*Exercise description:* An exact copy is needed of the lines from the one that contains "Given: Click the Download VS Code link" through the final line of the data below, with pictures left out.

'''

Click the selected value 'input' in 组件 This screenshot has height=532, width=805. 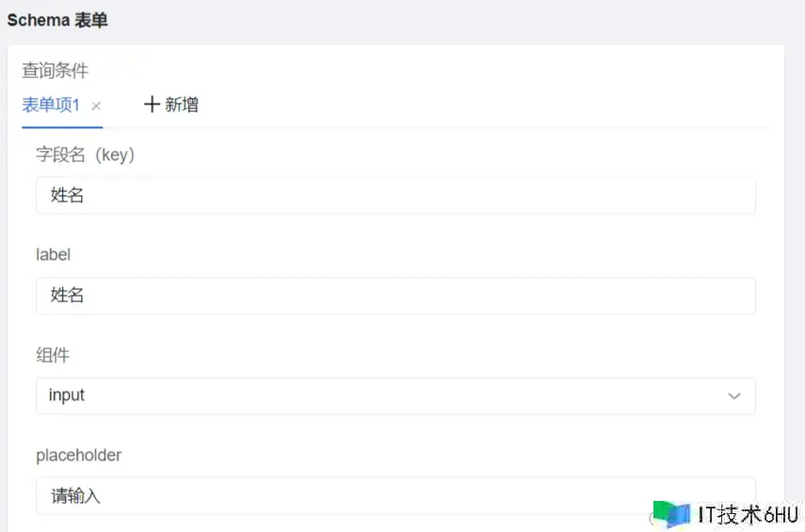point(67,396)
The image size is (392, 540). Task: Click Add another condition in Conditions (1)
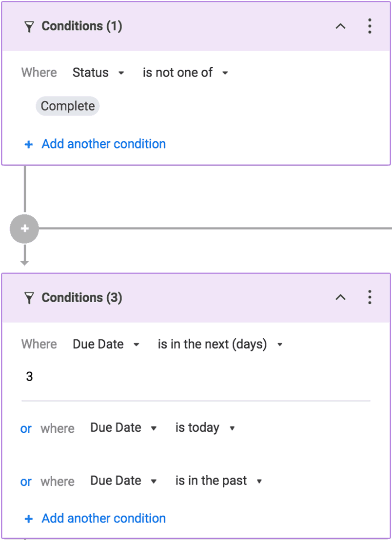(103, 144)
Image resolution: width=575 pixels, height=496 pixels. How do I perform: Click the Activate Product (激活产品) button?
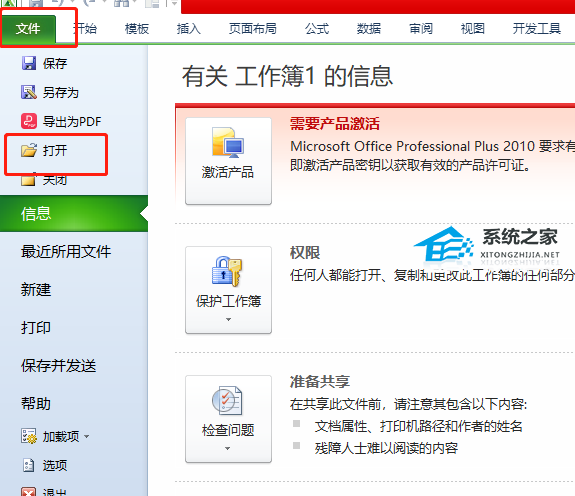[228, 161]
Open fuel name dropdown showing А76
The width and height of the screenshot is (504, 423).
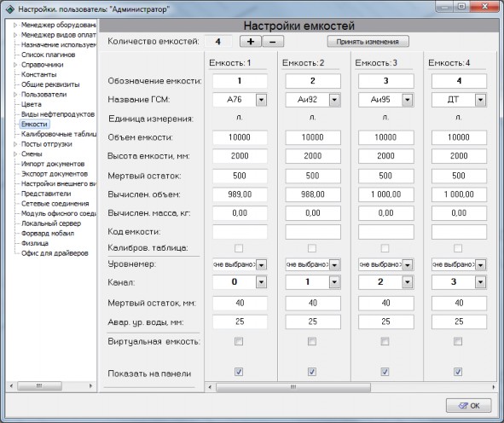click(x=261, y=100)
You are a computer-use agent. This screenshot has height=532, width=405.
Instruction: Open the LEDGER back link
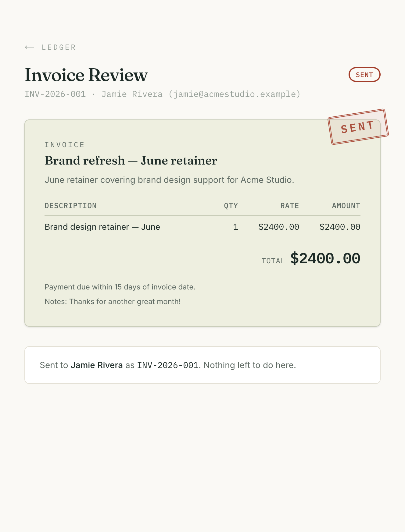tap(50, 47)
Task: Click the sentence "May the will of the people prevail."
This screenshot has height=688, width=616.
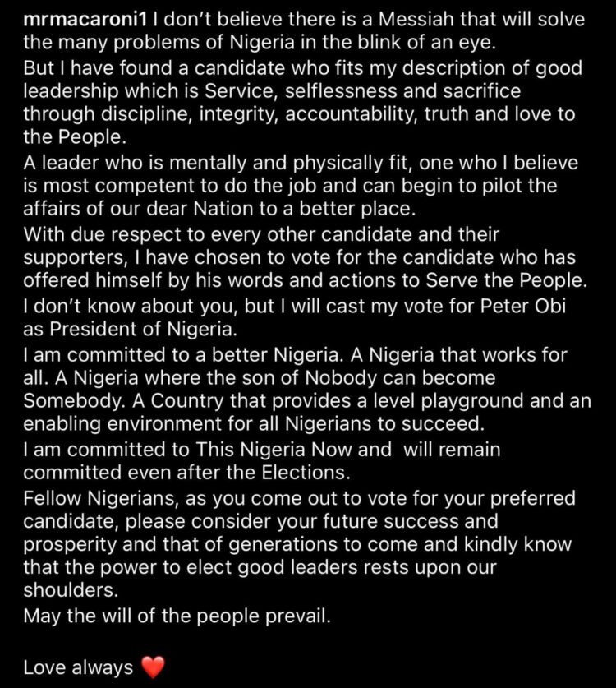Action: click(177, 616)
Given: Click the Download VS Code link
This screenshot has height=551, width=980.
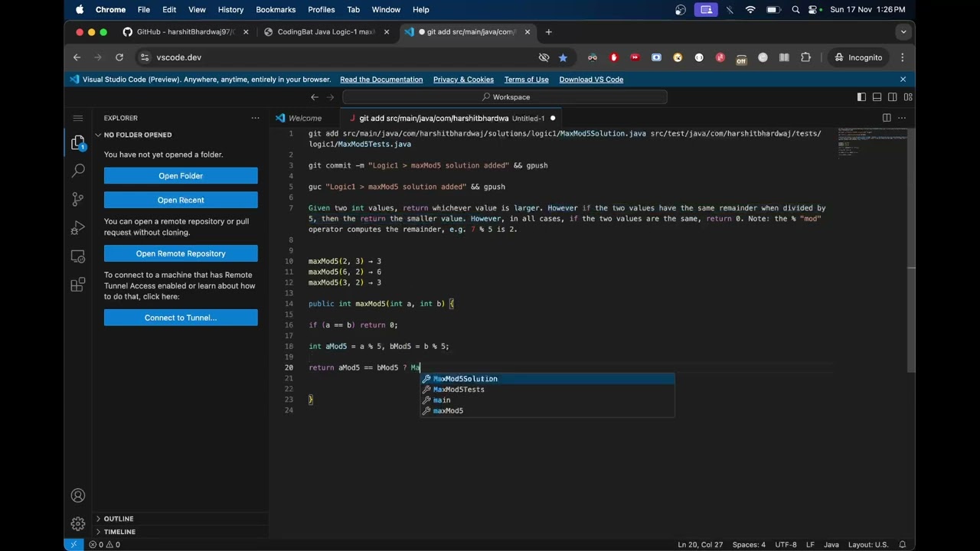Looking at the screenshot, I should click(591, 80).
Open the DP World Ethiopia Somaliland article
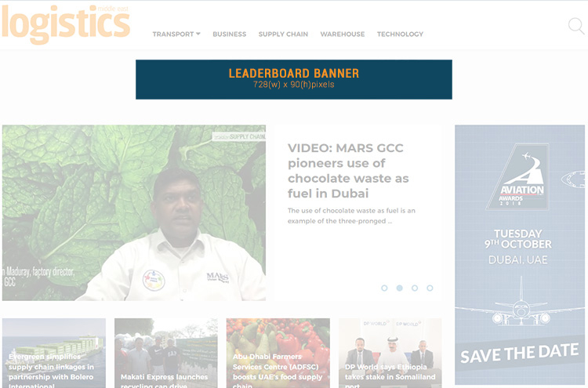The image size is (588, 388). point(390,353)
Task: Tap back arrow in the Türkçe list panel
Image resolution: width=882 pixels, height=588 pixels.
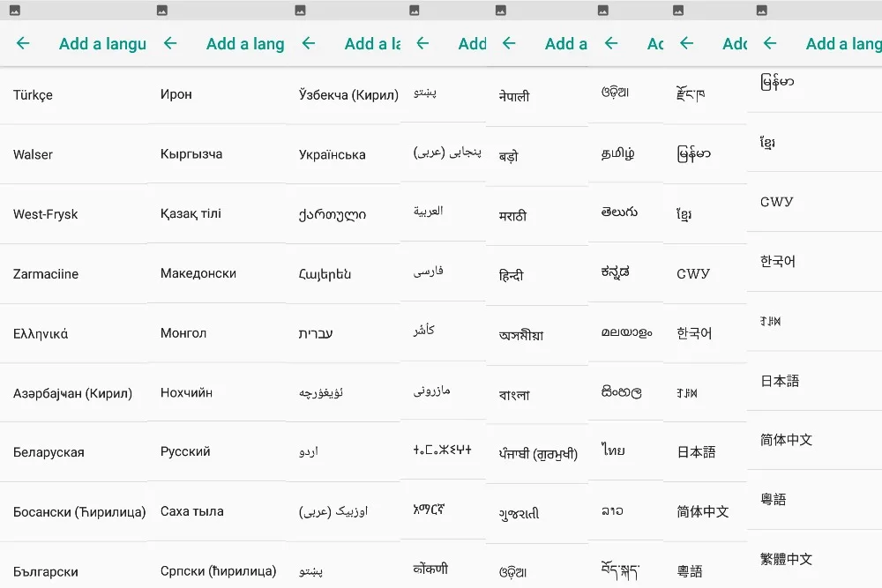Action: pos(23,43)
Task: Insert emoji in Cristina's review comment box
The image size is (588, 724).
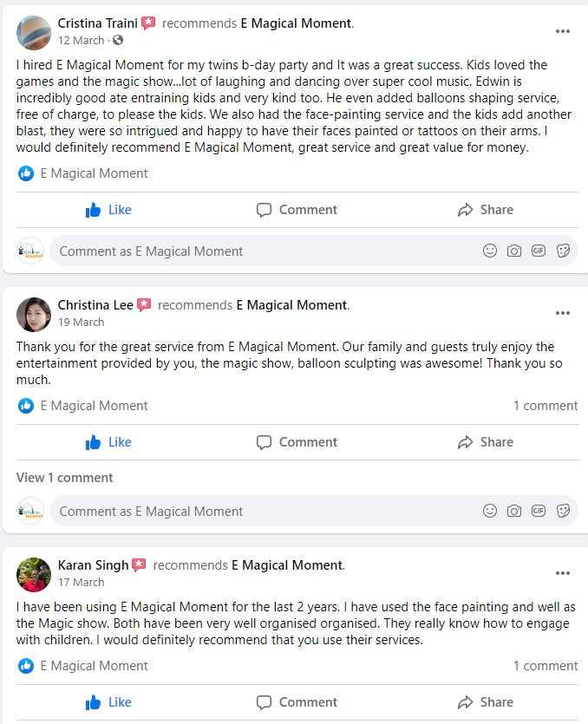Action: (x=490, y=251)
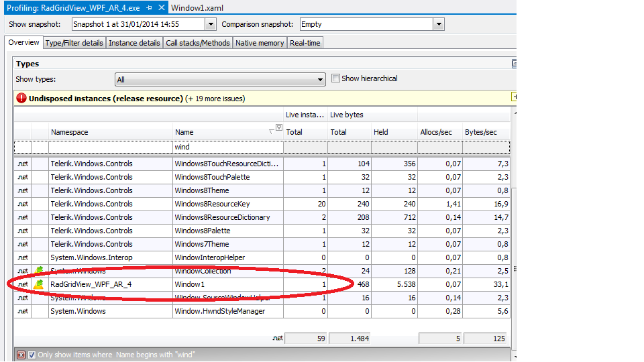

'''

*Answer for this exercise:*
Given: Click the Download VS Code link
This screenshot has height=551, width=980.
Looking at the screenshot, I should click(591, 80).
Open the DP World Ethiopia Somaliland article
The image size is (588, 388). point(390,353)
Task: Tap back arrow in the Türkçe list panel
Image resolution: width=882 pixels, height=588 pixels.
Action: pos(23,43)
Task: Insert emoji in Cristina's review comment box
The image size is (588, 724).
Action: (x=490, y=251)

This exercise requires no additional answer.